有一處微妙之處值得誠實點出:這幅整齊的「單列縱隊」圖景是一種簡化。兩條鏈反向平行,所以同一個複製叉必須同時用兩種不同的方式複製它們——一條順暢地複製,另一條以倒針縫合般的片段複製——而那兩條聚合酶其實被維繫在同一個複合體裡,那條彆扭的鏈被認為會環出,使兩條新鏈都能在複製叉前進的同一方向上構建。這種不對稱,也就是前導鏈與後隨鏈,正是下一篇的全部主題;在這裡,只需記住一點:是同一台機器同時幹了這兩份活兒。
一個起點還是上千個?規模的問題
最後還有一個極其重要的差別,它直接源自你早先認識過的原核—真核之分。像大腸桿菌這樣的細菌只有一條環狀染色體,上面只有*一個*起點,叫 oriC。兩個複製叉從它出發,沿相反方向繞著這個環飛奔,在另一側的終止區相遇——整個 460 萬鹼基對的基因組就此複製完成。對一個小環來說,一個起點綽綽有餘。
一個人類細胞則是規模完全不同的難題:約 60 億鹼基對,分布在許多條又長又線性的染色體上,而這一切必須在一個細胞週期階段的那幾個小時內完成複製。
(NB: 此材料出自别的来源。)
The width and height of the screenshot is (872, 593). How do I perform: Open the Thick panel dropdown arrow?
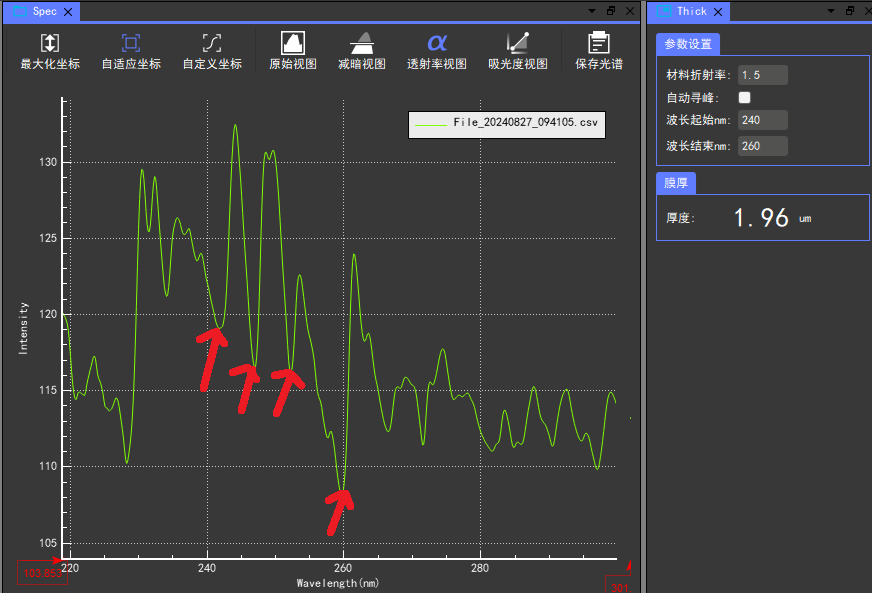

如果讓單個複製叉從頭到尾走完一整條人類染色體,得花上好幾個星期。所以真核生物會沿每條染色體點亮*成千上萬個*起點,一波波先後啟動,複製泡不斷長大,相鄰的複製叉最終相遇並融合,直到整個基因組複製完成。多起點不是奢侈——它是被純粹的體量逼出來的必需。
這裡有個細微之處要誠實說明:細菌的起點是清晰、定義明確的序列,但在許多真核生物中——尤其哺乳動物——一個起點更多是由其染色質環境、而非嚴格的 DNA 序列來界定的,每個起點究竟在何處、何時啟動,仍是一個活躍的研究問題。但有一點是確鑿無疑的,那就是控制邏輯:一個細胞每個週期必須把基因組複製一次且僅一次。每個起點在每個細胞週期裡只被「授權」啟動一次,而這種授權只在分裂之後才被重置——這是防止任何區段被複製兩次的保險。起點的誤啟動或重複啟動會使基因組的某些部分被多複製或少複製,這正是癌症中所見基因組不穩定的標誌。